Try walking a championship-sized course while carrying your bag of clubs weighing 15-20 pounds. The walk alone can be anywhere from 5-8 miles. Then you have to use remarkably difficult hand-eye coordination to make a good shot. And you have to do this with precision 70-100 (or more!) times.

Additionally, the physical training that good golfers develop puts the better players in top physical condition. Look at Tiger or Dustin Johnson and you'll see prime athletes. Granted, there are plenty of heavy-set golfers riding in a motor cart with a cooler full of beer. That's not the game many of us play. However, I've seen lots of weekend softball games where the players consume vast numbers of cans of beer. Isn't baseball a sport? This week in Korea, many athletes will be competing in the Curling competitions. Aren't they athletes competing in a sport? One could drink plenty of beer doing that; in fact, it's probably the only way to do it! (By the way, grandmasters in Chess have been known to sweat off pounds during a match; while they may be sedentary, they better be in good shape to withstand that stress.)
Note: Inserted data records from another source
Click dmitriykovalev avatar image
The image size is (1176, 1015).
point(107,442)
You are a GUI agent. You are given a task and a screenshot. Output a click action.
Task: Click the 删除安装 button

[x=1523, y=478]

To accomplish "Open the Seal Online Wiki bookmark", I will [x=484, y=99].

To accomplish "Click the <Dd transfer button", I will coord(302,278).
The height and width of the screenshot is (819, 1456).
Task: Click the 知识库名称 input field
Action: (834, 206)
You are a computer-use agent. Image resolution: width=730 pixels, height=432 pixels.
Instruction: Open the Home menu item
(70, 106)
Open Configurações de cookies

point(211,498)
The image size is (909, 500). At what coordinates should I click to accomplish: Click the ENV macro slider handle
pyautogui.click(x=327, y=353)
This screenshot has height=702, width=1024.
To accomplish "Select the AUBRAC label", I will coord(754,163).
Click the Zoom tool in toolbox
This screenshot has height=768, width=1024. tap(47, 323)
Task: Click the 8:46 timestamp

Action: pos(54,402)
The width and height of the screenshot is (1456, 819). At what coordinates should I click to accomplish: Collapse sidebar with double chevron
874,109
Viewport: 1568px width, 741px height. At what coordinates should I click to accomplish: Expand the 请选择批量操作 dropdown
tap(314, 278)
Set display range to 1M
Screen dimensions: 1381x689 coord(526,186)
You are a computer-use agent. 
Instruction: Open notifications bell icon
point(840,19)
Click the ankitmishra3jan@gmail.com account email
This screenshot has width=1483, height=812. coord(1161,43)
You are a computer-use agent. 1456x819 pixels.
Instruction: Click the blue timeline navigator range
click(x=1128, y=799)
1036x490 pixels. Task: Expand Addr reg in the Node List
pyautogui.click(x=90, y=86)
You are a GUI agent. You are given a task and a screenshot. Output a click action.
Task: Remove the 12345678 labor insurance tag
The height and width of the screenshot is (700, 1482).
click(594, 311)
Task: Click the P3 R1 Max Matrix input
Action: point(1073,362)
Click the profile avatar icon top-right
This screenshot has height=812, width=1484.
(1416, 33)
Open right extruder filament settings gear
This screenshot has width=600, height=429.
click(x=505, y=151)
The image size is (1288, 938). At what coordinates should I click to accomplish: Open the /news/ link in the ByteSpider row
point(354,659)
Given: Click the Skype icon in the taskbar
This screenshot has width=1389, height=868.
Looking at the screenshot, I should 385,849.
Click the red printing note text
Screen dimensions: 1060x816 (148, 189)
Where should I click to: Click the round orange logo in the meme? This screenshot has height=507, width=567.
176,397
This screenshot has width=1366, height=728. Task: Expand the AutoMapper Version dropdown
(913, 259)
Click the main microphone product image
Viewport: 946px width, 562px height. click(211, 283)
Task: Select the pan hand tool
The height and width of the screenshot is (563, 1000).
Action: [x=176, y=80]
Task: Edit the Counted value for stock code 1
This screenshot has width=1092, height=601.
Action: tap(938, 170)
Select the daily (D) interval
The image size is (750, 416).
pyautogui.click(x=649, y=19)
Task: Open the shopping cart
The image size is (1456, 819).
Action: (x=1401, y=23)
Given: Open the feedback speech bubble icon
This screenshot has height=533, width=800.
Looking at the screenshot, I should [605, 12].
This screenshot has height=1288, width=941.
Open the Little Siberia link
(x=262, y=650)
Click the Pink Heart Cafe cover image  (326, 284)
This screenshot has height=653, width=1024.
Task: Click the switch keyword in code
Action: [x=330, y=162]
Regarding the "massive natural resources," your point is questionable although I respect your opinion. But private clubs own their land and can do anything they want with it. Public courses bring in substantial amounts of money for the city or state that owns them. Other courses open to the public are private businesses which, once again, own the land. All of these courses provide employment for the many people needed to operate a sprawling business.

The one point that has been getting a lot of attention in the past decade or so is conservation of the resources. Many courses try to use organic fertilizers and treatments to prevent or limit chemical run-offs. Some courses have taken other steps to protect wildlife and foliage. Hopefully, these trends will continue.

I'm curious if you've ever played the game. I've been hooked on it for about 15 years since I sold my last sailboat, (there's a real sport!). There are many positives about the game. First and foremost is it's a great equalizer in that it doesn't matter if you're old or young, rich or poor, big or small, Democrat or Republican: it's still the same game. A good shot is a good shot.

Second, it's a game of honor in that players have to follow the rules (which really aren't as Byzantine as the article states), keep score and call penalties on themselves as generally, there aren't referees. (Plenty of golfers cheat just like non-golfers cheat in their lives.) This is unlike football or basketball where some players blatantly cheat hoping they can get away with it. As the great amateur, Bobby Jones once said, "You might as well praise a man for not robbing a bank as to praise him for playing by the rules."

Third, it's a wonderful way to meet interesting people. Especially if you go to the course alone or with a single friend when you'll be "paired" with one or two other golfers. For the next five hours or so, you'll share a surprisingly intimate time getting to know strangers you will probably never see again! In the several thousand rounds I've played, only twice have I met really ugly people and one of them actually got arrested for attacking another golfer!

Which brings me to my final point. In "The Rules of Golf," the first chapter is about etiquette. Behaving as a gentleperson is an important and necessary part of the game. Here's Mr. Jones again, "The rewards of golf, and of life too I expect, are worth very little if you don't play the game by the etiquette as well as by the rules."

Trump ruins everything he comes into contact with. It's no surprise that he cheats.